◆ Exercise aim: Can you reproduce every one of the lines below verbatim, from the first to the last?

#### Extracted data ####

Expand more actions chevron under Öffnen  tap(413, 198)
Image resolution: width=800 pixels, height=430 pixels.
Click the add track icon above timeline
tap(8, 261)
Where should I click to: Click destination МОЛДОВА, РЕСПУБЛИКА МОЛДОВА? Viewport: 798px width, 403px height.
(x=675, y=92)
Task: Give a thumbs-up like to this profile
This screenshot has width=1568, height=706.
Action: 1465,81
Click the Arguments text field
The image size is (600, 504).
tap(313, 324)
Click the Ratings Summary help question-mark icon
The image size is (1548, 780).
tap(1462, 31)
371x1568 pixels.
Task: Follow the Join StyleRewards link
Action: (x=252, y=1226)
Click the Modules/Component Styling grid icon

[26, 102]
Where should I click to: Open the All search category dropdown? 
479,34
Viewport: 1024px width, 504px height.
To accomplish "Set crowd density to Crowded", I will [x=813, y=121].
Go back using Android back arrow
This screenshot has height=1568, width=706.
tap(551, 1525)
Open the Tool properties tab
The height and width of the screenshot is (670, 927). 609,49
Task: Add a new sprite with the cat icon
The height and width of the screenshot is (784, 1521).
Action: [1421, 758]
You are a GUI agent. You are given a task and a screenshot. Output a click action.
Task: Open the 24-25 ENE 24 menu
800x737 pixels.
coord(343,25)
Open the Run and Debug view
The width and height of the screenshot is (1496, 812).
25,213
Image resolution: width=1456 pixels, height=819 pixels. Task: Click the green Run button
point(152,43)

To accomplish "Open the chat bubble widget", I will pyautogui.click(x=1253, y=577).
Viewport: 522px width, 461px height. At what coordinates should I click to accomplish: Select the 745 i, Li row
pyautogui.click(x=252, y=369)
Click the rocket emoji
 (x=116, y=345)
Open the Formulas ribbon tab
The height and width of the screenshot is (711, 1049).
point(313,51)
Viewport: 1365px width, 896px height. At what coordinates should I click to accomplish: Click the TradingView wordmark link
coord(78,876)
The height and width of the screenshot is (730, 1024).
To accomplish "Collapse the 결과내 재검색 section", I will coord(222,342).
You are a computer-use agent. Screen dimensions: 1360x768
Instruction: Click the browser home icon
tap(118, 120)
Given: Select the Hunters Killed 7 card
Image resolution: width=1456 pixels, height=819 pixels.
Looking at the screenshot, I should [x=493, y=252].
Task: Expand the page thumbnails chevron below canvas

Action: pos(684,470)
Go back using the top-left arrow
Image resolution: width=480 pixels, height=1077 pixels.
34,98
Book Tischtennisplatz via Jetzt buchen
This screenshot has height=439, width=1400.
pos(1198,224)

####

◆ Answer to the problem:
Expand more actions chevron under Öffnen  tap(413, 198)
Image resolution: width=800 pixels, height=430 pixels.
Click the add track icon above timeline
tap(8, 261)
Where should I click to: Click destination МОЛДОВА, РЕСПУБЛИКА МОЛДОВА? Viewport: 798px width, 403px height.
(x=675, y=92)
Task: Give a thumbs-up like to this profile
This screenshot has width=1568, height=706.
Action: 1465,81
Click the Arguments text field
The image size is (600, 504).
tap(313, 324)
Click the Ratings Summary help question-mark icon
The image size is (1548, 780).
tap(1462, 31)
371x1568 pixels.
Task: Follow the Join StyleRewards link
Action: (x=252, y=1226)
Click the Modules/Component Styling grid icon

[26, 102]
Where should I click to: Open the All search category dropdown? 
479,34
Viewport: 1024px width, 504px height.
To accomplish "Set crowd density to Crowded", I will [x=813, y=121].
Go back using Android back arrow
This screenshot has height=1568, width=706.
tap(551, 1525)
Open the Tool properties tab
The height and width of the screenshot is (670, 927). 609,49
Task: Add a new sprite with the cat icon
The height and width of the screenshot is (784, 1521).
Action: [1421, 758]
You are a GUI agent. You are given a task and a screenshot. Output a click action.
Task: Open the 24-25 ENE 24 menu
800x737 pixels.
coord(343,25)
Open the Run and Debug view
The width and height of the screenshot is (1496, 812).
25,213
Image resolution: width=1456 pixels, height=819 pixels. Task: Click the green Run button
point(152,43)

To accomplish "Open the chat bubble widget", I will pyautogui.click(x=1253, y=577).
Viewport: 522px width, 461px height. At what coordinates should I click to accomplish: Select the 745 i, Li row
pyautogui.click(x=252, y=369)
Click the rocket emoji
 (x=116, y=345)
Open the Formulas ribbon tab
The height and width of the screenshot is (711, 1049).
point(313,51)
Viewport: 1365px width, 896px height. At what coordinates should I click to accomplish: Click the TradingView wordmark link
coord(78,876)
The height and width of the screenshot is (730, 1024).
To accomplish "Collapse the 결과내 재검색 section", I will coord(222,342).
You are a computer-use agent. Screen dimensions: 1360x768
Instruction: Click the browser home icon
tap(118, 120)
Given: Select the Hunters Killed 7 card
Image resolution: width=1456 pixels, height=819 pixels.
Looking at the screenshot, I should [x=493, y=252].
Task: Expand the page thumbnails chevron below canvas

Action: pos(684,470)
Go back using the top-left arrow
Image resolution: width=480 pixels, height=1077 pixels.
34,98
Book Tischtennisplatz via Jetzt buchen
This screenshot has height=439, width=1400.
pos(1198,224)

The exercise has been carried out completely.